I am trying to deal with that very very problem. There are currencies like the Singapore dollar which is very philosophically sound. I own the yen. I own the Swiss franc. I am thinking about selling my US dollar. The Canadian dollar is certainly sounder than the US dollar. It is a complicated issue for me these days. I own the renminbi but you cannot just buy and sell the renminbi, it is a blocked currency.

It is like the rupee; you cannot just buy and sell the rupee easily. I am looking for the place to put my money and of the place that I am actually thinking about at the moment is the euro. I own some euros which are not helping at the moment but it is getting so beaten down and the US dollar has been so positive and so popular that maybe these are swapping my US dollars for euros, I have not done it yet but I am thinking about it.

And do you invest in the Chinese property market? Would you be buying anything there?

No, one of the bubbles in the world right now is the urban cost of real estate in China. No I expect and the Chinese Government is doing its best to call its prices to go down in China. I am sure they are going to be successful, I would not think about buying property in China right now but I probably would not think about buying property in most places because if we are going to have an economic slowdown again which I am sure we would have over the next few years, there will be better opportunities to buy property and of course interest rates have to go up eventually and when interest rates go up, that is going to hurt property as well. So for most people in most places there will be better chances to buy property in the future.
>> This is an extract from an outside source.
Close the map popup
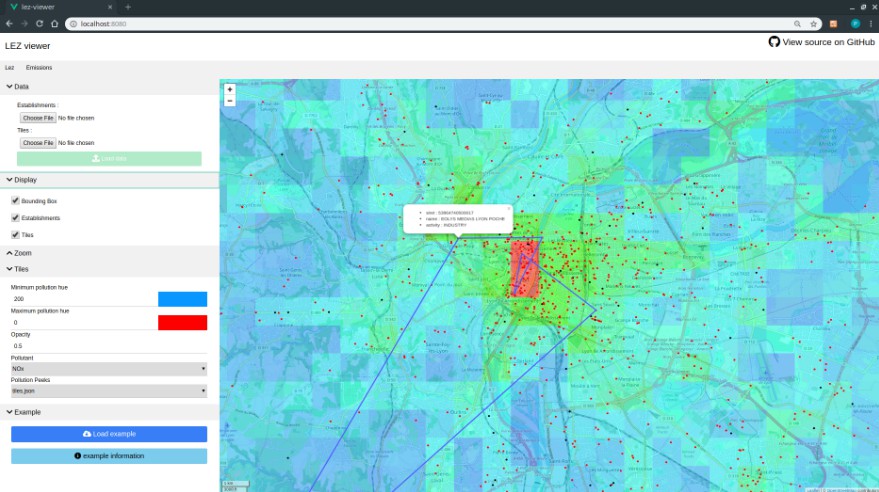This screenshot has width=879, height=492. point(508,209)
What is your call on frontier markets? Some of these markets are running away while the emerging and the developed world has really been giving negative returns at this point in time. Sri Lanka seems to be quite hot favourite with some of the investors. What is your thought? Are you looking at any of these frontier markets?
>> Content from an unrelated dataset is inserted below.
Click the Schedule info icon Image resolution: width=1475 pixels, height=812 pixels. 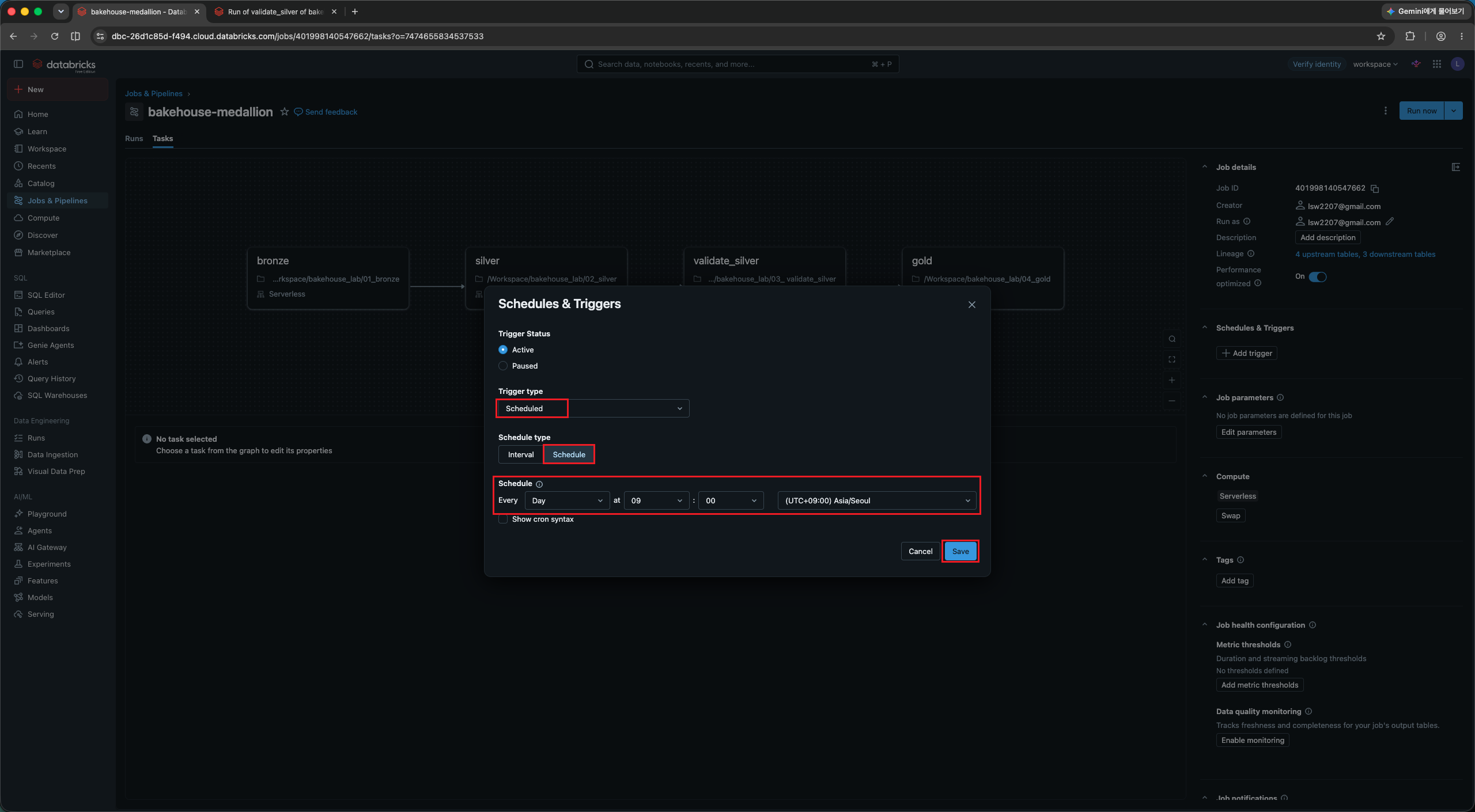539,484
No, I have been investing for frontier markets and is now a call for 30 years. At the moment, I am not looking at any of those places. I am so stocks sure that one of the areas that I am so sure has been emerging markets because they were very very overexploited in 2009 and part of 2010.

So I certainly would not be investing in frontier markets. There may be some wonderful opportunities and there probably are but even if there are and if I am right about what is going to happen in other stock markets and other economies, there will be better opportunities. I have them on my radar screen, I am watching to see what happens but I do not see anything that is really cheap anywhere in the world right now as far as the stock market is concerned.

What really are the big bets for 2010?

Jim Rogers: 2010 is almost over. I am not really thinking too much about 2010. It is 2011 that one has to worry about. I expect more currency turmoil in the future. I am shorting stocks, I have been shorting emerging markets, I have been short technology, the NASDAQ in the US because that was very very strong in the last 18 months or so, stronger than the world economies going to be. I am sure a major international financial institution that people think is very sound, I happen not to think so and I own commodities.

I hope that if the world collapses, shorts protect me on the long side and then short side and if the world starts going into even more money printing, then commodities will save me on the long side. This weekend, the G-20 finance ministers met and they said that they are going to withdraw fiscal stimulus.

The Americans did not say it but the others did. If that starts happening, you are going to see more and more economic slowdown around the world and that is why I am not optimistic about stocks but if that happens, if we do have more slowdown because the G-20 starts withdrawing stimulus, I suspect the central banks will print money because that is all they do. So I would rather be long commodities and short stocks which is what I am doing.